**Challenge:**
Quote the entries verbatim, everything from the start of the entries down to the line containing "pos(193,10)", including that line.

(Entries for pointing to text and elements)

'''

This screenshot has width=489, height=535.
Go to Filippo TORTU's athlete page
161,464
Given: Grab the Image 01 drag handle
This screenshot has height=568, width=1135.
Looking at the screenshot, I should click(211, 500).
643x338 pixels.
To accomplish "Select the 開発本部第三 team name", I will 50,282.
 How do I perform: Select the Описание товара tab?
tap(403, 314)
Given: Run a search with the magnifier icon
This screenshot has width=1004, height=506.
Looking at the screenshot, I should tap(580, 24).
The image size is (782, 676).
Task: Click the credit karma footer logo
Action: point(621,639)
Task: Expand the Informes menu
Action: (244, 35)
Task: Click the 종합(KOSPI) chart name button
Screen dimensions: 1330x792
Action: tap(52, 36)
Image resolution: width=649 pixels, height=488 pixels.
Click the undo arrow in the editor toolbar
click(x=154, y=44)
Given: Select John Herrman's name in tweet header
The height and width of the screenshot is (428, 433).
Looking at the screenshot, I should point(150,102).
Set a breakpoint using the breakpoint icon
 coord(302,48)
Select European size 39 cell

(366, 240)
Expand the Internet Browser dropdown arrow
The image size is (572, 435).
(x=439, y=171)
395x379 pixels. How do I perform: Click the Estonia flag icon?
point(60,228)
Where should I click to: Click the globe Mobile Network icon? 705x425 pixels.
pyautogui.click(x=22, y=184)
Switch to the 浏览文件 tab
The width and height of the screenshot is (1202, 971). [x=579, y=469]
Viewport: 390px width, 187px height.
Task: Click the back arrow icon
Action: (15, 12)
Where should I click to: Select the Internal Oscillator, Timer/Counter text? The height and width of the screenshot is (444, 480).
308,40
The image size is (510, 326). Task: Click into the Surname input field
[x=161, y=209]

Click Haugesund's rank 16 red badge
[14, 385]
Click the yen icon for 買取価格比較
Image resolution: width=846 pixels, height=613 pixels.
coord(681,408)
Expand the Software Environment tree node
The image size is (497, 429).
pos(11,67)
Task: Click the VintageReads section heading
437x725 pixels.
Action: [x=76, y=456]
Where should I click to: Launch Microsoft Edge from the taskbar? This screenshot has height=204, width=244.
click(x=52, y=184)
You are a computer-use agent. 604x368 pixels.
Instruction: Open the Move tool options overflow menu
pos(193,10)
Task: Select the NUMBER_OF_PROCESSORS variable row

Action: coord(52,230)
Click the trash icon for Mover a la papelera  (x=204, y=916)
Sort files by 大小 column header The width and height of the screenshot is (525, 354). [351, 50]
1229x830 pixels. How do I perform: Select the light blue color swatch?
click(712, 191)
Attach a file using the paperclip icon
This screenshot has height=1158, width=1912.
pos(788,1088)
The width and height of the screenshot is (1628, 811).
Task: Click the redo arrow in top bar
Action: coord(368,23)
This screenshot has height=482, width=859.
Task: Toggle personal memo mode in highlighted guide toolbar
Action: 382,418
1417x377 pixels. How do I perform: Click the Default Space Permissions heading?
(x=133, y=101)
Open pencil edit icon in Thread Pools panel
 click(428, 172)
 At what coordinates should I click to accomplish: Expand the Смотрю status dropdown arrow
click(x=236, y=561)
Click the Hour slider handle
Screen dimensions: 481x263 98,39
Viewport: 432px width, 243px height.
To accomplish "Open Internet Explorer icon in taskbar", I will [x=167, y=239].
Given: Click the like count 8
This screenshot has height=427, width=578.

'''

**Solution for this task:**
This screenshot has width=489, height=535.
Go to Filippo TORTU's athlete page
161,464
Given: Grab the Image 01 drag handle
This screenshot has height=568, width=1135.
Looking at the screenshot, I should click(211, 500).
643x338 pixels.
To accomplish "Select the 開発本部第三 team name", I will 50,282.
 How do I perform: Select the Описание товара tab?
tap(403, 314)
Given: Run a search with the magnifier icon
This screenshot has width=1004, height=506.
Looking at the screenshot, I should tap(580, 24).
The image size is (782, 676).
Task: Click the credit karma footer logo
Action: point(621,639)
Task: Expand the Informes menu
Action: (244, 35)
Task: Click the 종합(KOSPI) chart name button
Screen dimensions: 1330x792
Action: tap(52, 36)
Image resolution: width=649 pixels, height=488 pixels.
Click the undo arrow in the editor toolbar
click(x=154, y=44)
Given: Select John Herrman's name in tweet header
The height and width of the screenshot is (428, 433).
Looking at the screenshot, I should point(150,102).
Set a breakpoint using the breakpoint icon
 coord(302,48)
Select European size 39 cell

(366, 240)
Expand the Internet Browser dropdown arrow
The image size is (572, 435).
(x=439, y=171)
395x379 pixels. How do I perform: Click the Estonia flag icon?
point(60,228)
Where should I click to: Click the globe Mobile Network icon? 705x425 pixels.
pyautogui.click(x=22, y=184)
Switch to the 浏览文件 tab
The width and height of the screenshot is (1202, 971). [x=579, y=469]
Viewport: 390px width, 187px height.
Task: Click the back arrow icon
Action: (15, 12)
Where should I click to: Select the Internal Oscillator, Timer/Counter text? The height and width of the screenshot is (444, 480).
308,40
The image size is (510, 326). Task: Click into the Surname input field
[x=161, y=209]

Click Haugesund's rank 16 red badge
[14, 385]
Click the yen icon for 買取価格比較
Image resolution: width=846 pixels, height=613 pixels.
coord(681,408)
Expand the Software Environment tree node
The image size is (497, 429).
pos(11,67)
Task: Click the VintageReads section heading
437x725 pixels.
Action: [x=76, y=456]
Where should I click to: Launch Microsoft Edge from the taskbar? This screenshot has height=204, width=244.
click(x=52, y=184)
You are a computer-use agent. 604x368 pixels.
Instruction: Open the Move tool options overflow menu
pos(193,10)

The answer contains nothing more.